━━ Data supplied

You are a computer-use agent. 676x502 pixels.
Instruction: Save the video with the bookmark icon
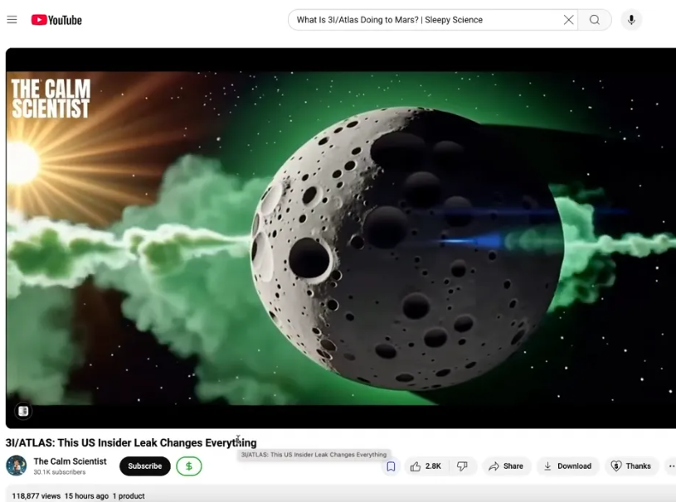391,466
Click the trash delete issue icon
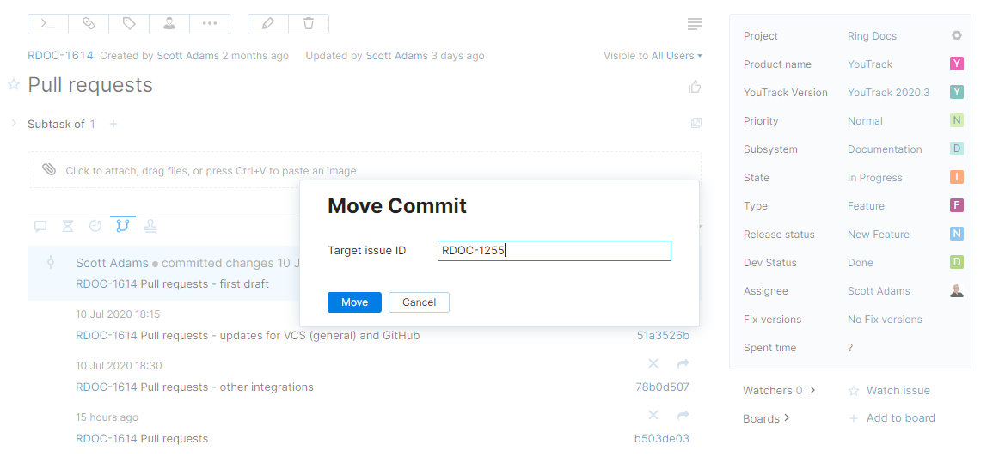Viewport: 999px width, 463px height. (309, 24)
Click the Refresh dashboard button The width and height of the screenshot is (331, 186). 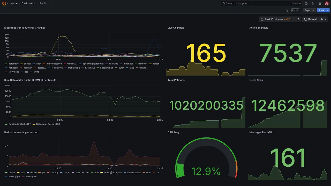point(310,19)
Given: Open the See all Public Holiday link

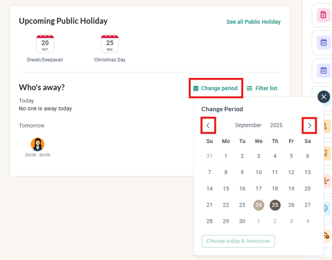Looking at the screenshot, I should click(x=253, y=22).
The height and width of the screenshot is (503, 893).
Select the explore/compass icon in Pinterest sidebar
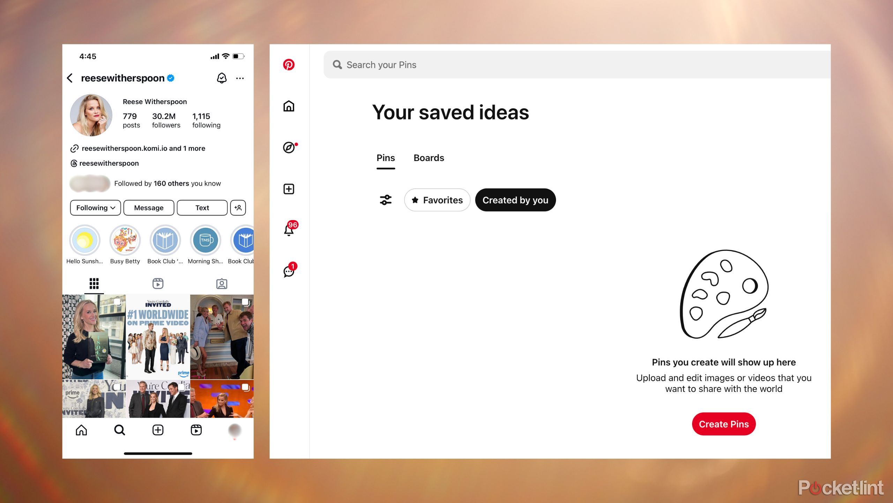288,147
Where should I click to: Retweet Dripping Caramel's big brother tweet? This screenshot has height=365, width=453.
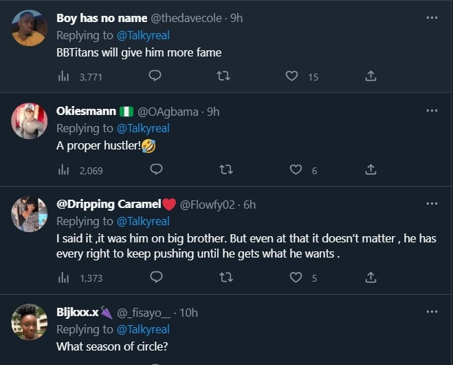223,278
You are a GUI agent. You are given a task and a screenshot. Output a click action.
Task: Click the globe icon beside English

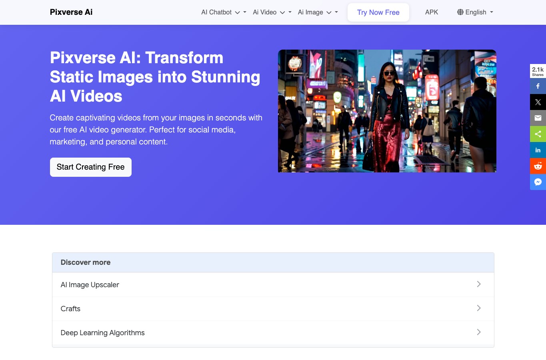point(460,12)
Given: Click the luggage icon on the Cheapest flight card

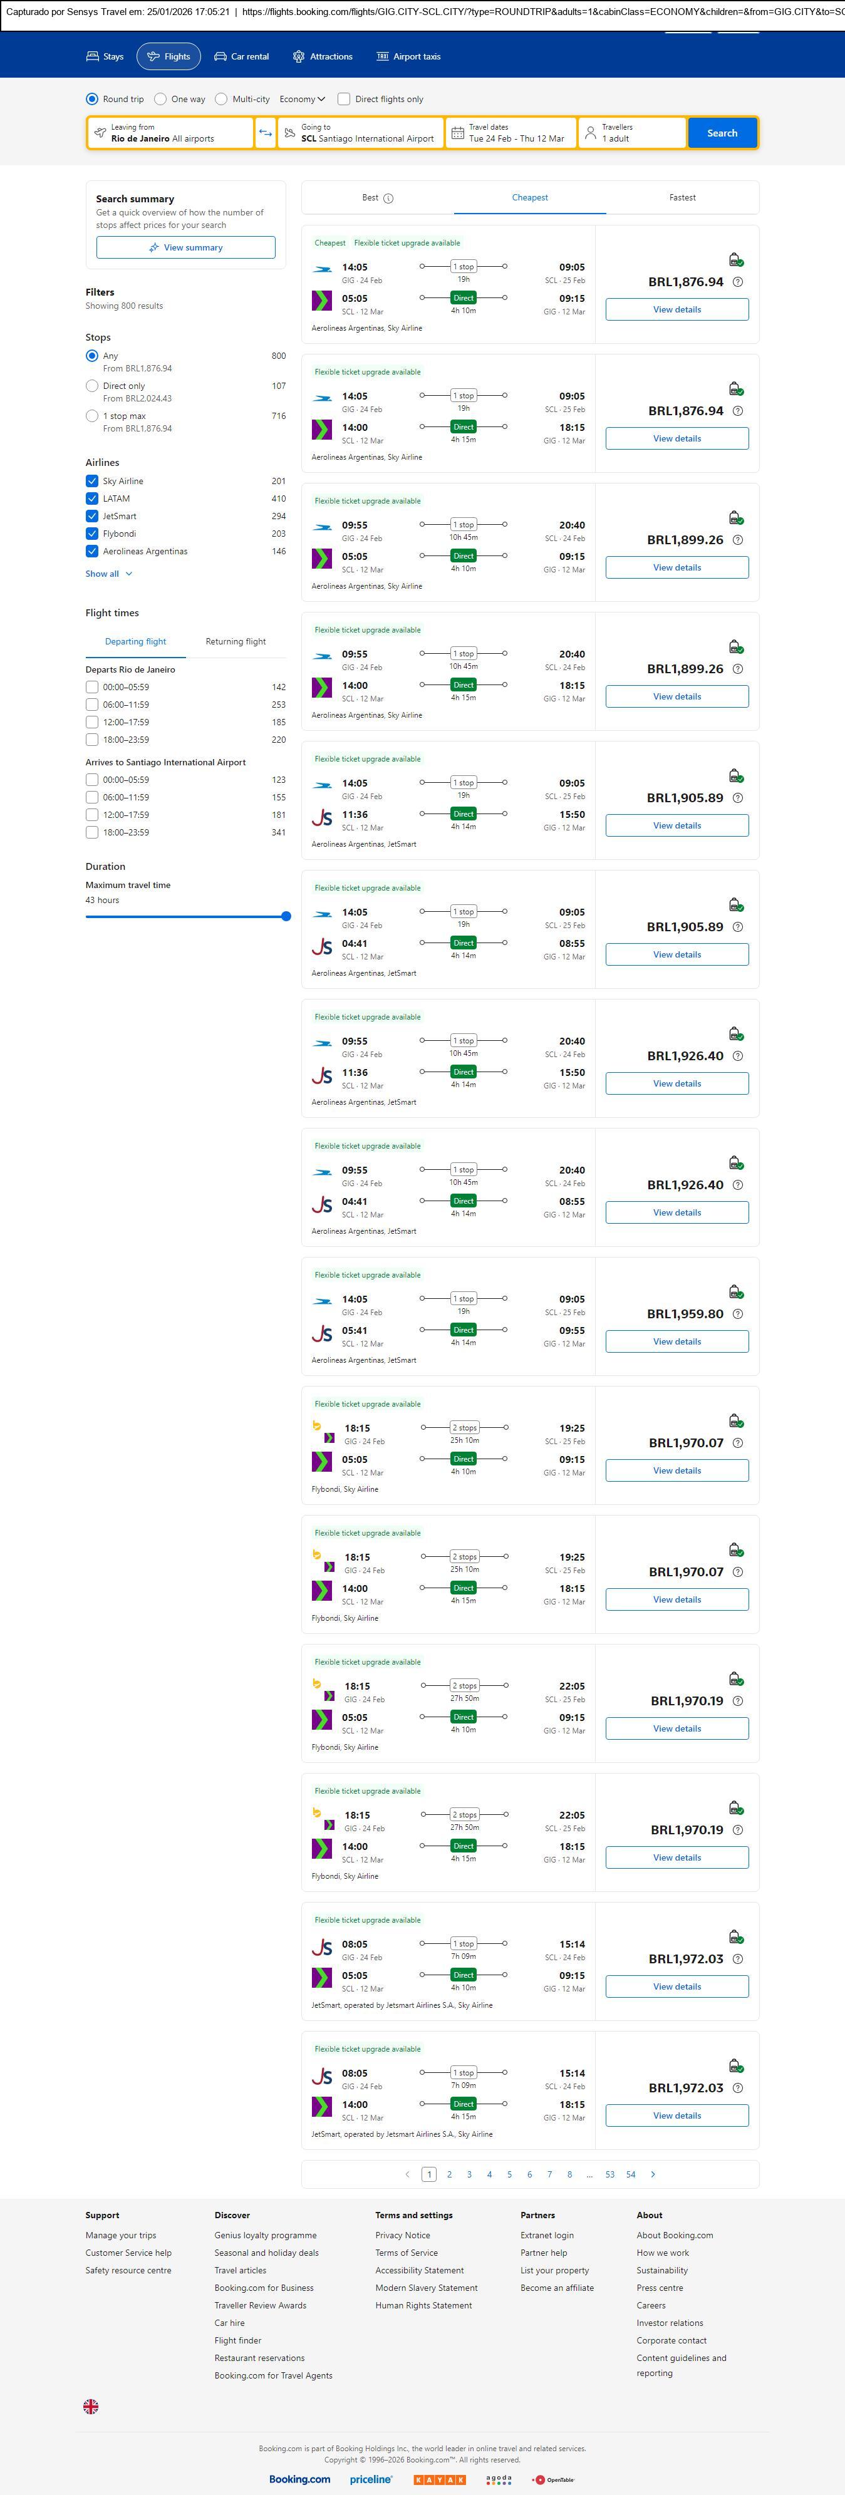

━━━━

_What is being asked_
How many of the lines above include the string "agent"? Only the number should be written.

_Final answer_
2